I've found very few useful examples on the Internet that give a one-size-fits-all solution to recoding and I'm interested to see what you guys and gals are using.
Note: This may be a community wiki topic.

Recoding can mean a lot of things, and is fundamentally complicated.
Changing the levels of a factor can be done using the levels function:
> #change the levels of a factor
> levels(veteran$celltype) <- c("s","sc","a","l")
Transforming a continuous variable simply involves the application of a vectorized function:
> mtcars$mpg.log <- log(mtcars$mpg)
For binning continuous data look at cut and cut2 (in the hmisc package). For example:
> #make 4 groups with equal sample sizes
> mtcars[['mpg.tr']] <- cut2(mtcars[['mpg']], g=4)
> #make 4 groups with equal bin width
> mtcars[['mpg.tr2']] <- cut(mtcars[['mpg']],4, include.lowest=TRUE)
For recoding continuous or factor variables into a categorical variable there is recode in the car package and recode.variables in the Deducer package
> mtcars[c("mpg.tr2")] <- recode.variables(mtcars[c("mpg")] , "Lo:14 -> 'low';14:24 -> 'mid';else -> 'high';")
If you are looking for a GUI, Deducer implements recoding with the Transform and Recode dialogs:
http://www.deducer.org/pmwiki/pmwiki.php?n=Main.TransformVariables
http://www.deducer.org/pmwiki/pmwiki.php?n=Main.RecodeVariables

I found mapvalues from plyr package very handy. Package also contains function revalue which is similar to car:::recode.
The following example will "recode"
> mapvalues(letters, from = c("r", "o", "m", "a", "n"), to = c("R", "O", "M", "A", "N"))
[1] "A" "b" "c" "d" "e" "f" "g" "h" "i" "j" "k" "l" "M" "N" "O" "p" "q" "R" "s" "t" "u" "v" "w" "x" "y" "z"

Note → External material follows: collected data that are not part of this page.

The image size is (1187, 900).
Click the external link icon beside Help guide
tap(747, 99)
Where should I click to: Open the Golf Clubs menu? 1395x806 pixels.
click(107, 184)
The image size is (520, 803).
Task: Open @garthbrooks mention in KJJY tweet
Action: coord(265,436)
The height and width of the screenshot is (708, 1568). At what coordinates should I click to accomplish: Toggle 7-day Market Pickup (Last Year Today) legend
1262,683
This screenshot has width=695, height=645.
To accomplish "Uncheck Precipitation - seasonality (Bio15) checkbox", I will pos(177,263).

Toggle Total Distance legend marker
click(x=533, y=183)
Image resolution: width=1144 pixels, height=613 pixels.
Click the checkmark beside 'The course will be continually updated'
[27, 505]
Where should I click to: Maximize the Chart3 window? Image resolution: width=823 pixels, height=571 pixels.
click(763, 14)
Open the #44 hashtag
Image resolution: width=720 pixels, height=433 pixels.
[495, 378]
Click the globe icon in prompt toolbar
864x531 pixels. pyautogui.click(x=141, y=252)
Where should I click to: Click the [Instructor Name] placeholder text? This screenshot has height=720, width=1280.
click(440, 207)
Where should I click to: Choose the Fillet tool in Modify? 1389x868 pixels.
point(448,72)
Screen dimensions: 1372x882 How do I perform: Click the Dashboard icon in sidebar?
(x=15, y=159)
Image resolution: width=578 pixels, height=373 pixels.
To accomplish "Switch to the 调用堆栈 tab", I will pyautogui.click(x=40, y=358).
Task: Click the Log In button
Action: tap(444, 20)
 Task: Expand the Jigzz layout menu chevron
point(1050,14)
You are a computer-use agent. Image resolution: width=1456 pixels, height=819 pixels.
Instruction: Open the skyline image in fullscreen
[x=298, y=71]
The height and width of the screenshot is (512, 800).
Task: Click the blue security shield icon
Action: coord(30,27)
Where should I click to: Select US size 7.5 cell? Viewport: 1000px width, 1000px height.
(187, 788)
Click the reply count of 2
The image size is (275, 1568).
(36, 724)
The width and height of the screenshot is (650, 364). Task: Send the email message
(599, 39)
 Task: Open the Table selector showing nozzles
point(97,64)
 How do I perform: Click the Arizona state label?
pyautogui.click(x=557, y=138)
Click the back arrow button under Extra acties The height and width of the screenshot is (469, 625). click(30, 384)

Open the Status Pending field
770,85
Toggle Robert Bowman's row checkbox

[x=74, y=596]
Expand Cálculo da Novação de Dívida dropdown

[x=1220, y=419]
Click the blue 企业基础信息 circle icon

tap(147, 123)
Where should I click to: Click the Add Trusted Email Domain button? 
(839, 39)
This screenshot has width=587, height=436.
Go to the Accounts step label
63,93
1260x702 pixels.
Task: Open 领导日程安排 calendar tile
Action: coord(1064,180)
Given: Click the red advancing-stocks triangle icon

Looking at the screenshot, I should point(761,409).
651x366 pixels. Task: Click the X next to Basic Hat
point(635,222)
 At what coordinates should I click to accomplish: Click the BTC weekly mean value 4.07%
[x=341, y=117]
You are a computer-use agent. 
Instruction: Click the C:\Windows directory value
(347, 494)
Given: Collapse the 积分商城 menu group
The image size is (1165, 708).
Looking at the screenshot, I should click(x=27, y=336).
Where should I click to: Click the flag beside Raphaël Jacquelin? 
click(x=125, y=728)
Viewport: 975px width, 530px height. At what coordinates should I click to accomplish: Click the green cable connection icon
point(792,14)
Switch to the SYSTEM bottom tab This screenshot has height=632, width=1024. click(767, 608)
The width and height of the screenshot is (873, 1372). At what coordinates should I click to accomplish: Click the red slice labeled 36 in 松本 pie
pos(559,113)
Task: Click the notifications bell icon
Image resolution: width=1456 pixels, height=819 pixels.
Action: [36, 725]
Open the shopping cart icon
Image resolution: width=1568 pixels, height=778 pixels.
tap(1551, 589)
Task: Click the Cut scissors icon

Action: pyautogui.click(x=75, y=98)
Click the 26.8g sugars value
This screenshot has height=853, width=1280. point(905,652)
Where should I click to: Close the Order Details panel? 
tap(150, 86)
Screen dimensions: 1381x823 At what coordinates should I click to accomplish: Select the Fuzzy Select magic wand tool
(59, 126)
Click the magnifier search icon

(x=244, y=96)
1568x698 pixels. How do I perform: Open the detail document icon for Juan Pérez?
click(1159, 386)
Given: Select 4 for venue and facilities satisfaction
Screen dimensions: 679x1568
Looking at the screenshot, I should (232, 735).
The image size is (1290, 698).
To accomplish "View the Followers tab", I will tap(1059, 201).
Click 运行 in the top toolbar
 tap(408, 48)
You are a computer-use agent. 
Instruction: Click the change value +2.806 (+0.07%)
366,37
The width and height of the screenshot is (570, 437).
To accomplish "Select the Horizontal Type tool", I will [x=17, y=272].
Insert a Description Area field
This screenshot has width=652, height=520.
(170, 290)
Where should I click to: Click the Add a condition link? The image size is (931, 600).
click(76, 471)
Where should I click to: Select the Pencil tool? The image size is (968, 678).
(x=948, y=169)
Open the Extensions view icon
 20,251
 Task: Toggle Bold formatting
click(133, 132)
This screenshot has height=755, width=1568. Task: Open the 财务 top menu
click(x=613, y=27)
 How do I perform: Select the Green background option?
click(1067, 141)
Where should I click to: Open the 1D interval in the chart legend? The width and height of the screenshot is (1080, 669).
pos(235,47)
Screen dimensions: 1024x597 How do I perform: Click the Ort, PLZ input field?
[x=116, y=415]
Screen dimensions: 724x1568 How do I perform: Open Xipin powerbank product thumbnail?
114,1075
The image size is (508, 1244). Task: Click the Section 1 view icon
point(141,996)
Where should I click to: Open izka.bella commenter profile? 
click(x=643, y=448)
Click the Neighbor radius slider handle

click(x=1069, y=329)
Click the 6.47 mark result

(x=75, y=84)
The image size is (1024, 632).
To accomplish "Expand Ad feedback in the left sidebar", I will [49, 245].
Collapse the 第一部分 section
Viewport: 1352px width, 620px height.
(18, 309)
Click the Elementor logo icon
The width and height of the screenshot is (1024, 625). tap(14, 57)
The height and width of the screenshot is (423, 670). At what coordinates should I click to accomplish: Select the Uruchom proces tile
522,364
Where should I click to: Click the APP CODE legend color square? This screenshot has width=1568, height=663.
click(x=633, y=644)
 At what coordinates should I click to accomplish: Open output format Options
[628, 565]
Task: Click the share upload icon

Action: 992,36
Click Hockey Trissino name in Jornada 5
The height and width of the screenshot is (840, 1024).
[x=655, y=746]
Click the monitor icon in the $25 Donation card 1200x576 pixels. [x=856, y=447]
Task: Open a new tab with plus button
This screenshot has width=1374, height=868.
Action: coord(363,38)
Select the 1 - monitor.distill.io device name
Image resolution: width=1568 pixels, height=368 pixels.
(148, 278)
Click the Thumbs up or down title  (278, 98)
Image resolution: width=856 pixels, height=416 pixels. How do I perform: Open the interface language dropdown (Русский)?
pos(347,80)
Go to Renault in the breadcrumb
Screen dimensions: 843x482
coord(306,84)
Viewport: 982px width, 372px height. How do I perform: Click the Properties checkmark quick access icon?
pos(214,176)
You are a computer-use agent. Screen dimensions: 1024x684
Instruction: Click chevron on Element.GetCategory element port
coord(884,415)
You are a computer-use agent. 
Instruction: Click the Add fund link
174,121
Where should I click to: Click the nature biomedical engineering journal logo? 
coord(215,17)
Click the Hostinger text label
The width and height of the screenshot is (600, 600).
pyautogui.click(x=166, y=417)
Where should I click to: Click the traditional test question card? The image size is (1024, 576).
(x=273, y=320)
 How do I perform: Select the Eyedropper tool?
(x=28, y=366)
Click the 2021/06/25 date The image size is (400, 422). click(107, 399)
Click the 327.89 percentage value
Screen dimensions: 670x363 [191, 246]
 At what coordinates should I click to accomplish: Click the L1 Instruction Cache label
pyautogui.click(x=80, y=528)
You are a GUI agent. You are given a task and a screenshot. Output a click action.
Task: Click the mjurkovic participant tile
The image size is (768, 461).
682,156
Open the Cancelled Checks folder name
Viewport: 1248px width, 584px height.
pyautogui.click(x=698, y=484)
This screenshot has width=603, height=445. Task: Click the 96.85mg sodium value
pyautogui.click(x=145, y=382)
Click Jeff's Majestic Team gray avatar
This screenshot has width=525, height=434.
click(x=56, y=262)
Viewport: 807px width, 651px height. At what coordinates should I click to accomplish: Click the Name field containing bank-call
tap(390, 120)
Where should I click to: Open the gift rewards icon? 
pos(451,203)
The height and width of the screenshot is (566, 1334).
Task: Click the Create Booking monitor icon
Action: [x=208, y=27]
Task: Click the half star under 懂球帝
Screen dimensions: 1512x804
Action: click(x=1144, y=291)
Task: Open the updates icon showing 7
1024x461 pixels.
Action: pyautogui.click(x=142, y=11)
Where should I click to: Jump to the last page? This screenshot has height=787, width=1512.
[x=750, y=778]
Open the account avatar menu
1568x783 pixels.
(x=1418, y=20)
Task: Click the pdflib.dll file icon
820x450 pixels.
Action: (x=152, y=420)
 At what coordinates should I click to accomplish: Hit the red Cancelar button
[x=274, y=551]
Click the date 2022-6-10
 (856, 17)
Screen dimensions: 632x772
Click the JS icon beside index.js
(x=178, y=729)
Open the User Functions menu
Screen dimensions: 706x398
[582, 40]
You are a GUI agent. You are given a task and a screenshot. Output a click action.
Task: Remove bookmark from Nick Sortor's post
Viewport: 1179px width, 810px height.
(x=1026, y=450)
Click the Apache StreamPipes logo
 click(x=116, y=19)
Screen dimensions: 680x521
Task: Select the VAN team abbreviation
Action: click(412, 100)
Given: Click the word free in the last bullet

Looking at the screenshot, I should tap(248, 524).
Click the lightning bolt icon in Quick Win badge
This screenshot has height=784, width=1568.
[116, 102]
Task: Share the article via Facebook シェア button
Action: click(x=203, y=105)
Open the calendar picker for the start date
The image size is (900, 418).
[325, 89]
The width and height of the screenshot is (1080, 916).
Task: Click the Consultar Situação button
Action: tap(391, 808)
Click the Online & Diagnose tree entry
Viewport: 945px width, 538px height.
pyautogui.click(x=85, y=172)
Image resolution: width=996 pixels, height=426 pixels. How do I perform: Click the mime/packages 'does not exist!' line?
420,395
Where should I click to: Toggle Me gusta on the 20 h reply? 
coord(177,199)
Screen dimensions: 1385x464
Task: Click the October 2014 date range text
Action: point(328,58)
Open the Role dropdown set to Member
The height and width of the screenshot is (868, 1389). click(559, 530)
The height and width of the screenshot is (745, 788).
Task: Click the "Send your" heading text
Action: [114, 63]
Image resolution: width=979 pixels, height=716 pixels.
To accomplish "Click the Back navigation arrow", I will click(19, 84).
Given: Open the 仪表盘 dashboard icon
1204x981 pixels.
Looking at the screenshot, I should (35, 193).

I find this very convenient when several values should be transformed (its like doing recodes in Stata):
# load package and gen some data
require(car)
x <- 1:10
# do the recoding
x
## [1] 1 2 3 4 5 6 7 8 9 10
recode(x,"10=1; 9=2; 1:4=-99")
## [1] -99 -99 -99 -99 5 6 7 8 2 1

I've found that it can sometimes be easier to convert non numeric factors to character before attempting to change them, for example.
df <- data.frame(example=letters[1:26])
example <- as.character(df$example)
example[example %in% letters[1:20]] <- "a"
example[example %in% letters[21:26]] <- "b"
Also, when importing data, it can be useful to ensure that numbers are actually numeric before attempting to convert:
df <- data.frame(example=1:100)
example <- as.numeric(df$example)
example[example < 20] <- 1
example[example >= 20 & example < 80] <- 2
example[example >= 80] <- 3

When you want to recode levels of a factor, forcats might come in handy. You can read a chapter of R for Data Science for an extensive tutorial, but here is the gist of it.
library(tidyverse)
library(forcats)
gss_cat %>%
mutate(partyid = fct_recode(partyid,
"Republican, strong" = "Strong republican",
"Republican, weak" = "Not str republican",
"Independent, near rep" = "Ind,near rep",
"Independent, near dem" = "Ind,near dem",
"Democrat, weak" = "Not str democrat",
"Democrat, strong" = "Strong democrat",
"Other" = "No answer",
"Other" = "Don't know",
"Other" = "Other party"
)) %>%
count(partyid)
#> # A tibble: 8 × 2
#> partyid n
#> <fctr> <int>
#> 1 Other 548
#> 2 Republican, strong 2314
#> 3 Republican, weak 3032
#> 4 Independent, near rep 1791
#> 5 Independent 4119
#> 6 Independent, near dem 2499
#> # ... with 2 more rows
You can even let R decide what categories (factor levels) to merge together.
Sometimes you just want to lump together all the small groups to make a plot or table simpler. That’s the job of fct_lump(). [...] The default behaviour is to progressively lump together the smallest groups, ensuring that the aggregate is still the smallest group.
gss_cat %>%
mutate(relig = fct_lump(relig, n = 10)) %>%
count(relig, sort = TRUE) %>%
print(n = Inf)
#> # A tibble: 2 × 2
#> relig n
#> <fctr> <int>
#> 1 Protestant 10846
#> 2 Other 10637

Consider this sample data.
df <- data.frame(a = 1:5, b = 5:1)
df
# a b
#1 1 5
#2 2 4
#3 3 3
#4 4 2
#5 5 1
Here are two options -
1. case_when :
For single column -
library(dplyr)
df %>%
mutate(a = case_when(a == 1 ~ 'a',
a == 2 ~ 'b',
a == 3 ~ 'c',
a == 4 ~ 'd',
a == 5 ~ 'e'))
# a b
#1 a 5
#2 b 4
#3 c 3
#4 d 2
#5 e 1
For multiple columns -
df %>%
mutate(across(c(a, b), ~case_when(. == 1 ~ 'a',
. == 2 ~ 'b',
. == 3 ~ 'c',
. == 4 ~ 'd',
. == 5 ~ 'e')))
# a b
#1 a e
#2 b d
#3 c c
#4 d b
#5 e a
2. dplyr::recode :
For single column -
df %>%
mutate(a = recode(a, '1' = 'a', '2' = 'b', '3' = 'c', '4' = 'd', '5' = 'e'))
For multiple columns -
df %>%
mutate(across(c(a, b),
~recode(., '1' = 'a', '2' = 'b', '3' = 'c', '4' = 'd', '5' = 'e')))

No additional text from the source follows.